From source (recommended while the fork is pre-release):

git clone https://github.com/frapercan/cafaeval-protea.git
cd cafaeval-protea
pip install -e .

To enable the vectorised prediction-file parser (Phase B3, roughly 2.5× faster on multi-million-row inputs), install the optional [fast] extra:

pip install -e '.[fast]'

This pulls in pyarrow>=12. The import is lazy — without the extra, pred_parser transparently falls back to the legacy line-by-line loop.

Runtime dependencies

  • Python ≥ 3.9

  • numpy

  • pandas

  • matplotlib

Optional

  • pyarrow>=12 — vectorised parser ([fast] extra)

Development

The parity harness needs a second environment with pristine upstream installed to re-freeze the oracle pickles. See Parity harness for the workflow.

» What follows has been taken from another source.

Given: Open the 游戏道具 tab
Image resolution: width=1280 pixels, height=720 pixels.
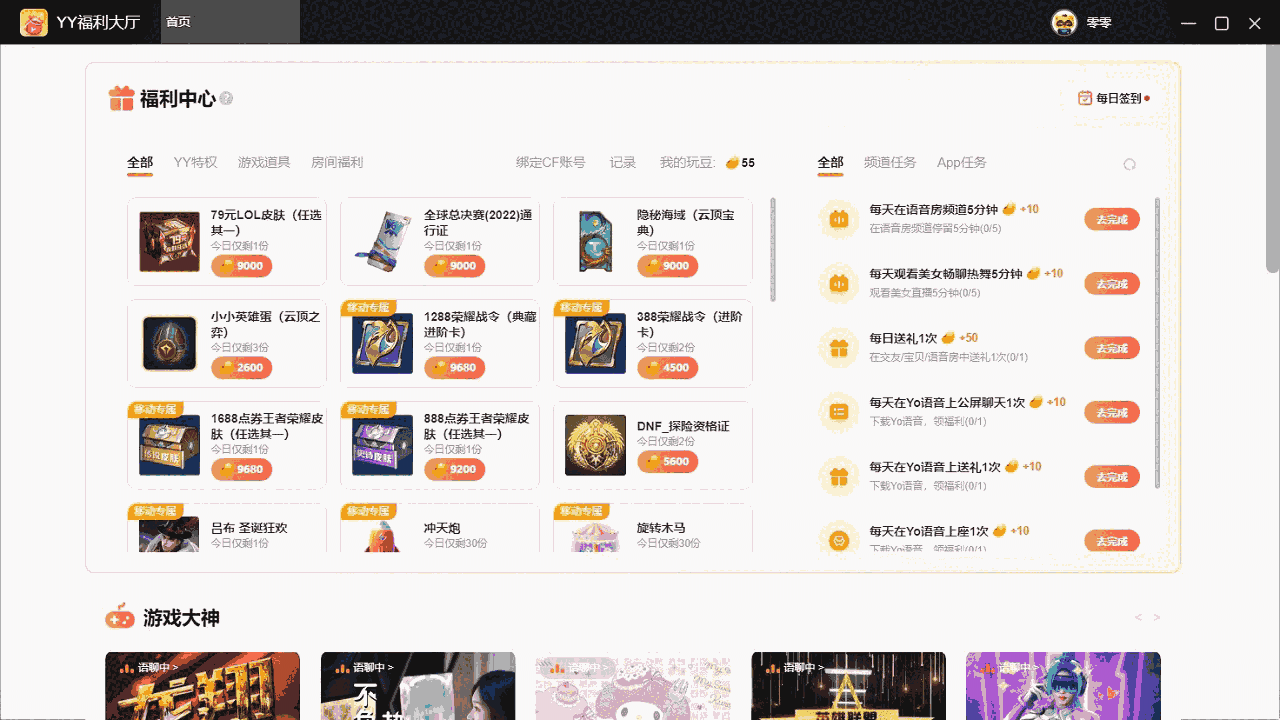Looking at the screenshot, I should tap(262, 162).
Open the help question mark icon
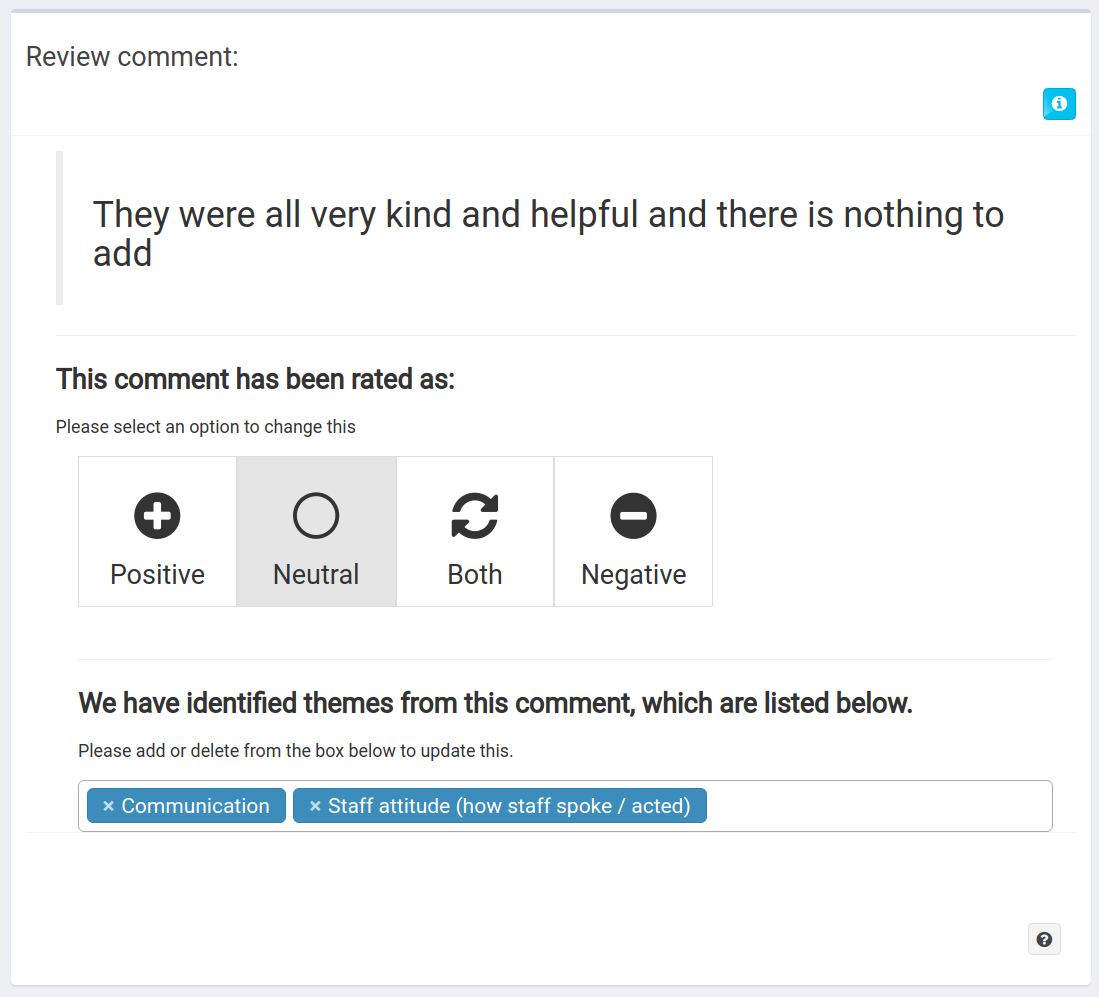1099x997 pixels. (1044, 939)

To run the parity tests against the checked-in oracle:

pip install -e '.[fast]'
pip install pytest
pytest tests/diff/ -v

Environment variables

CAFAEVAL_SPARSE

Default 1. Set to 0 to force the dense multiprocessing fallback for confusion matrix and propagation kernels. Used for A/B comparisons and the in-fork self-parity test.

CAFAEVAL_FAST_PARSER

Default 1. Set to 0 to force the legacy line-by-line prediction parser.

CAFAEVAL_PARITY_PHASE

Default B (rtol=1e-6, atol=1e-9). Set to A to run the parity harness under bit-exact tolerance (atol=0, rtol=0); only the Phase A cherry-picks pass under this setting.